The physician must be clear with the diabetic patient about what is happening to his or her health, and only moderate and reachable goals should be set. The obese patient also should be enlightened that the unhealthy behavior will eventually affect more than just them.
“I urge patients to improve their diet and lifestyle for their kids, spouse and grandchildren,” said Dr. Casale. “Yes, there is illogical thinking about wellness out there, but most patients do understand risk versus benefits.”
A major factor in NEPA’s obesity epidemic and its predictable relationship with Type II diabetes is the region’s love of alcohol. While alcohol does not attack the pancreas directly, it comprises empty calories in large quantities that inevitably add mass to a user’s body.
“A male should never have more than seven to 10 drinks a week, and for a female it’s 20 percent less,” said Dr. Casale. “If a person is consuming more alcohol than this, they should consider enlisting a partner to help with behavioral therapy.”
The ratio of Type I to Type II diabetes within NEPA is about 50/50, according to Jignesh Sheth, M.D., senior vice president of clinical operations with The Wright Center for Graduate Medical Education. He agreed that obesity and sedentary behavior are fueling the onset of Type II diabetes, and that the nation’s informational resources directed against Type II are low in proportion to the problems caused by the disease.
“When secondary disease already exists, the goal must be to prevent complications,” said Dr. Sheth. “This is a problem, because prevention should be the primary goal.”

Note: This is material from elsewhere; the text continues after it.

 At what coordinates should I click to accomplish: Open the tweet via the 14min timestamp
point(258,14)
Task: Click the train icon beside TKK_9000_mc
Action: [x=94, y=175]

A national Type II prevention program, according to Dr. Sheth, would involve high-level policy changes throughout American society with the goal of controlling obesity. Healthy food programs that start at the basic school level, and add physical activity, should be widespread.
The workplace also has a role. Employers could readily offer health metric incentives with insurance costs, along with discount gym memberships or the use of on-site exercise facilities.
This would be in direct opposition to NEPA’s sedentary “casino culture,” love of red meat, use of alcohol and overall bad food habits. Encouragement to consume a plant-based diet, as opposed to a meat-based nutrition, could create dramatic results toward prevention of diabetes.
“Many of NEPA’s bad food habits are cultural, and they still exist because of the region’s overall lack of young lifestyle adults,” said Dr. Sheth. “In addition, many jobs in NEPA are not activity based and many workers and students put in very long hours, leaving little time or energy for an active lifestyle.”
Early diagnosis is vital for diabetes treatment, and Dr. Sheth advocates annual screenings of baseline blood levels. A long list of oral medications is now available for physicians to prescribe if needed, plus insulin which is now available in discrete pen injectors.
“I don’t see a single patient who can’t be controlled, even if they have Type I and we use an insulin pump,” said Dr. Sheth. “When the diabetes has a genetic connection, medication is particularly useful, and I also have seen impressive results with weight loss from bariatric surgery procedures.”